Blossoms on the Aggie Geranium are orangey red, and its dark-green leaves are marked by deep-purple banding – a nod to Colorado A&M colors of pumpkin and alfalfa. Photos: John Eisele / Colorado State University
Blossoms on the Aggie Geranium are orangey red, and its dark-green leaves are marked by deep-purple banding – a nod to Colorado A&M colors of pumpkin and alfalfa. Photos: John Eisele / Colorado State University (Click to enlarge)

When Goldsberry and his family members started their greenhouse business in 1991, he remembered the Aggie Geranium. He asked “hundreds of people” where he could find the plant, he said. It had seemingly vanished. Then Goldsberry attended Jorgensen’s 99th birthday reception.

“I’ve looked all over for the Colorado Aggie Geranium. Do you know anyone who has it?” Goldsberry asked Jorgensen.

“I have,” Jorgensen replied. “Do you want a cutting?”

“You bet,” Goldsberry said.

From Jorgensen’s one remaining geranium, Goldsberry rooted cuttings to clone the donor plant.

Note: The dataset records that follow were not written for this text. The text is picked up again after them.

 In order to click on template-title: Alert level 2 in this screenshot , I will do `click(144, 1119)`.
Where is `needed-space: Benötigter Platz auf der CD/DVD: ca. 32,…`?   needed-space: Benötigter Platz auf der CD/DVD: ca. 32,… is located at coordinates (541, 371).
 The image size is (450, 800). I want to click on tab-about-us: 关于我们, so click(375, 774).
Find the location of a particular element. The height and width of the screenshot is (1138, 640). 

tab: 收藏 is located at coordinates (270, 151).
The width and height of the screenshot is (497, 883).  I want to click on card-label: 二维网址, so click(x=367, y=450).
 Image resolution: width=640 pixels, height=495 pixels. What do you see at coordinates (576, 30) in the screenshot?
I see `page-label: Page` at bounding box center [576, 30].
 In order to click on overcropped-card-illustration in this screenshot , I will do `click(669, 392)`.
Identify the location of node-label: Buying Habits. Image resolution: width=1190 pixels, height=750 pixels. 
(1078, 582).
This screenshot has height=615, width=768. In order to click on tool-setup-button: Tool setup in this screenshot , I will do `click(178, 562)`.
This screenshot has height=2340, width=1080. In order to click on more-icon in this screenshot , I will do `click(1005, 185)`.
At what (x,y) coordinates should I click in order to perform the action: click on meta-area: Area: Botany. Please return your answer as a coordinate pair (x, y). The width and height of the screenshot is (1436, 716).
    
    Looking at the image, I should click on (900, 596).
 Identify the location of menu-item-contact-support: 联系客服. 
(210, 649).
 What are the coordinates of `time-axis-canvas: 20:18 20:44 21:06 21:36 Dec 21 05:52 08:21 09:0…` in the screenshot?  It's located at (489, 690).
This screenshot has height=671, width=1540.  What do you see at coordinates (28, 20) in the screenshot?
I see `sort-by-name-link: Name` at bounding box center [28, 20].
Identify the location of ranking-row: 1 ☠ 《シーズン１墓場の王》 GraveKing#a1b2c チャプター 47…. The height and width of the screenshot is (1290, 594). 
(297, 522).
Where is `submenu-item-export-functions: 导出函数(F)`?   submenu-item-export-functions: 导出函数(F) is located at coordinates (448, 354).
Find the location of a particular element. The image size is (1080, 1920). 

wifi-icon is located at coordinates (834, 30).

To enhance desirable traits, he manually cross-bred plants by meticulously transferring pollen from the anther of one flower to the stigma of another. These plant-breeding and selection steps, which spanned five years, resulted in seed to regrow the cultivar.

Delighting in the results

Jorgensen was delighted to see the results – nearly 200 Aggie Geranium plants in varying stages of maturity – on his trip to Donath Lake Greenhouses in mid-April.

“Oh, these are pretty. These are looking great, Ken. They’re so floriferous,” Jorgensen noted as the two avid plant-breeders bonded in the earthy humidity of a greenhouse. The iris was Jorgensen’s first floral love, but you wouldn’t have known that from his enthusiasm over the geranium.

“These two came out of the seed,” Goldsberry explained, lifting one pot, then another, for Jorgensen to examine. “Look at the markings on this leaf. But this one has such fine foliage, so I’m going to cross these.”

The elder horticulturalist nodded at the plan. “I’d like to see that – if I live,” he said, smiling.

Jorgensen did not survive to see the next iteration of the improved Aggie Geranium. But, like every good senior, he bequeathed his treasure to a younger schoolmate. Goldsberry, at the age of 86, is eager to see the cultivar grow and multiply.

“The Aggie Geranium is something unique and different associated with the university,” he said. “This lets us tie horticulture to the university, and it ties together Colorado A&M with CSU today.”